Christians haven’t taken seriously this vision of victory since the 1870’s. They have become convinced that the best we can hope for is individual sanctification. They have rejected the concept of social sanctification. What is personal sanctification, anyway? It is the progressive conformity of a person’s life to the standards set forth by the Bible for ethics. It means becoming conformed to the perfect humanity of Christ. (It never means becoming conformed to His divinity; men do not evolve into God.) Sanctification is a process of being set apart from the world of sin and ethical rebellion – again, not perfectly, in time and on earth, but progressively. Regenerate men become “meat eaters” rather than “milk drinkers” (I Cor. 3:2).
Then what is social sanctification? It parallels personal sanctification. As godly people begin to restructure their behavior in terms of what the Bible requires, the world about them begins to change. They serve as leavening influences in the whole culture. As more converts are added to the rolls of the churches, and as these converts begin to conform their lives to the Bible’s standards for external behavior, all of society is progressively sanctified – set apart by God for His glory, just ‘as He set apart Israel in Old Testament times.
What I try to show in this book is that the vision of victory that God gave to Abram when he was still without a son, and that He gave Moses before he confronted Pharaoh, and that Christ announced after His’ resurrection (Matt. 28:18) is still valid. It should still motivate His people to present themselves as a living sacrifice (Rom. 12:1). But for over a century, this vision faded in the hearts and minds of regenerate people. A vision of defeat, in time and on earth, replaced the older vision of victory. The churches went into hiding, culturally speaking. They left the battlefield. The humanists won by default.
Since 1980, however, a change has begun to take place. Ministries that previously were uninvolved in social and political affairs have begun to mobilize opposition to abortion, secular humanism in the public schools, and various Federal welfare programs that encourage sexual immorality. Their leaders have begun to use the language of victory, in stark contrast to the cultural pessimism of books like Hal Lindsey’s Late, Great Planet Earth.
Newer ministries, such as the Maranatha campus evangelism organization (headquartered in Gainesville, Florida), are forthrightly proclaiming the “crown rights of King Jesus” over every area of life. Students associated with Maranatha are bold in challenging humanism on the campus. They see that God calls His people to exercise dominion (Gen. 1:28), in time and on earth, as His representatives and ambassadors.
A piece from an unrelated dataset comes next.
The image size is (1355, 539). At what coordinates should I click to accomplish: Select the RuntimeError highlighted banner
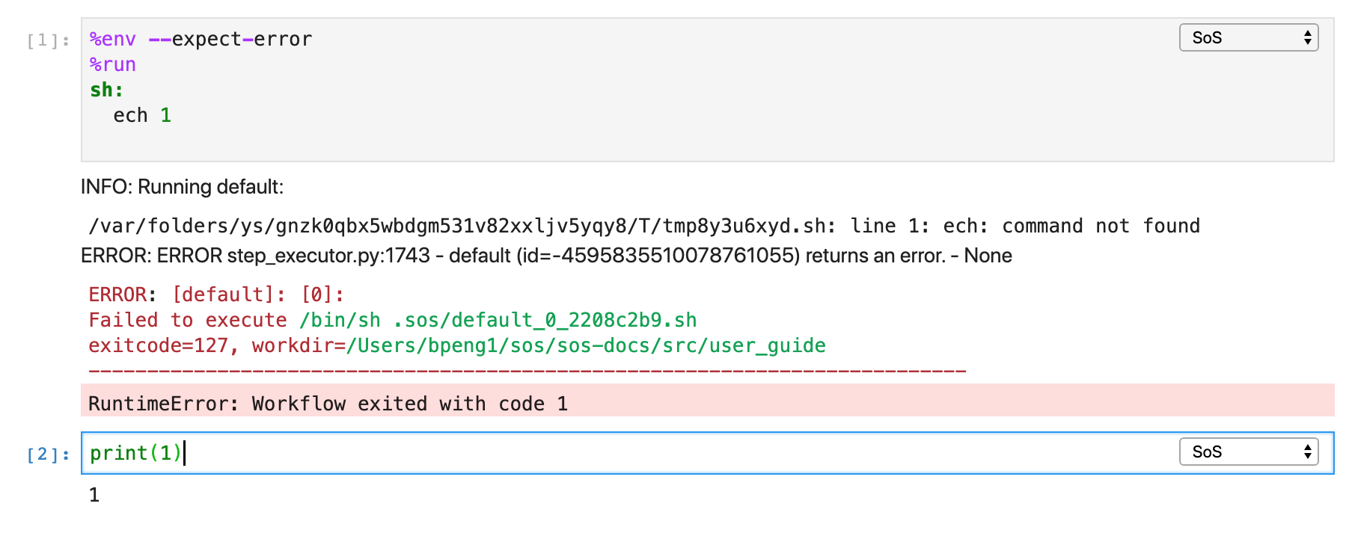(x=328, y=404)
The outlook of these students is far different from that of students in the 1950’s through the 1970’s who were associated with other campus ministries. In those earlier days, almost all the efforts of these organizations were evangelical in the narrow sense: saving men out of the world, but not training redeemed men to take responsibility over the world.
As I write this introduction in the opening month of 1984, I am struck by the anomaly of three separate Christian ministries’ attempting to establish Christian law schools. For decades, the leaders of these ministries, along with virtually all other conservative Christian leaders, opposed the idea that Christians have a moral responsibility to proclaim an exclusively Christian world-and-life view for the governing of all human institutions. They consciously asserted that “we’re under grace, not law.”
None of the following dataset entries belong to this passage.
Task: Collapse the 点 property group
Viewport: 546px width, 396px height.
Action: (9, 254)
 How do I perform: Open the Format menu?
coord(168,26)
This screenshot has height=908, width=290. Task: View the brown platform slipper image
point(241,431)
But then the secular humanists finally opened fire on Christian organizations. Christian leaders discovered that their millions of converts had taken them seriously. These converts had not rethought the legal foundations of American freedom. They did not go to law school and become self-consciously Christian lawyers. So today these ministries are having great difficulty in finding enough faculty members to establish a single new law school, let alone three, and not one legal theorist who comes forth ready to explain the details of an explicitly Bible-based law code. Yet R. J. Rushdoony’s Institutes of Biblical Law was published in 1973, giving these ministries enough time to have trained up an army of young Christian lawyers. But the leaders of today’s besieged ministries did not believe Rushdoony’s message in 1973, the same year that the U.S. Supreme Court handed down the infamous Roe v. Wade decision which legalized abortion on demand in the United States.
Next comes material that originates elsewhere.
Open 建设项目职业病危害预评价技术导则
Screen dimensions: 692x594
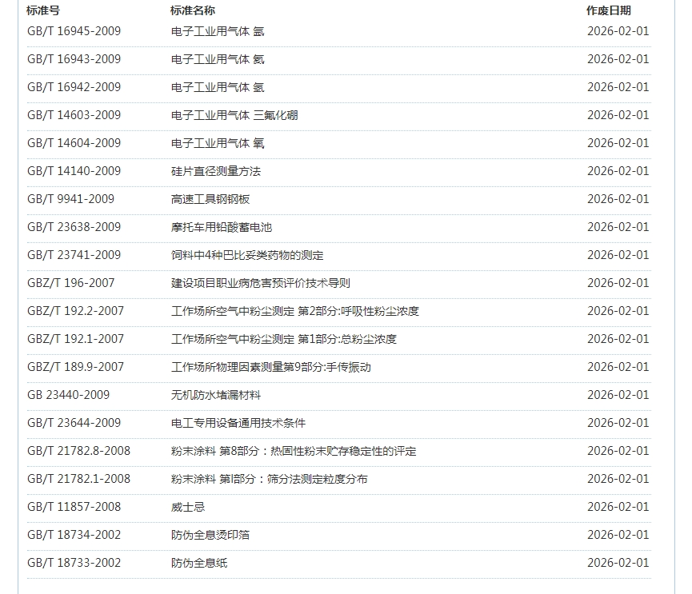[x=260, y=283]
Christians are now playing catch-up, the game the humanists have been playing in this nation since at least 1800. The humanists finally caught up. Then they overtook the Christians. They have gained sufficient control over the media, the public schools, and the seats of power, so that they think they can coerce Christians into compliance to the religion of secular humanism. A handful of Christians have begun to resist, but not many. The escalation of the Christians’ confrontation with government bureaucracies has only just begun. (See my essay, “The Escalating Confrontation with Bureaucracy,” in Tactics of Christian Resistance, issue 3 of Christianity and Civilization.)
This little book introduces Christians to a new way of thinking about the world around them – a positive, optimistic way of thinking. The book’s chapters originally appeared in various newsletters published by the Institute for Christian Economics: Christian Reconstruction, Biblical Economics Today, and Tentmakers.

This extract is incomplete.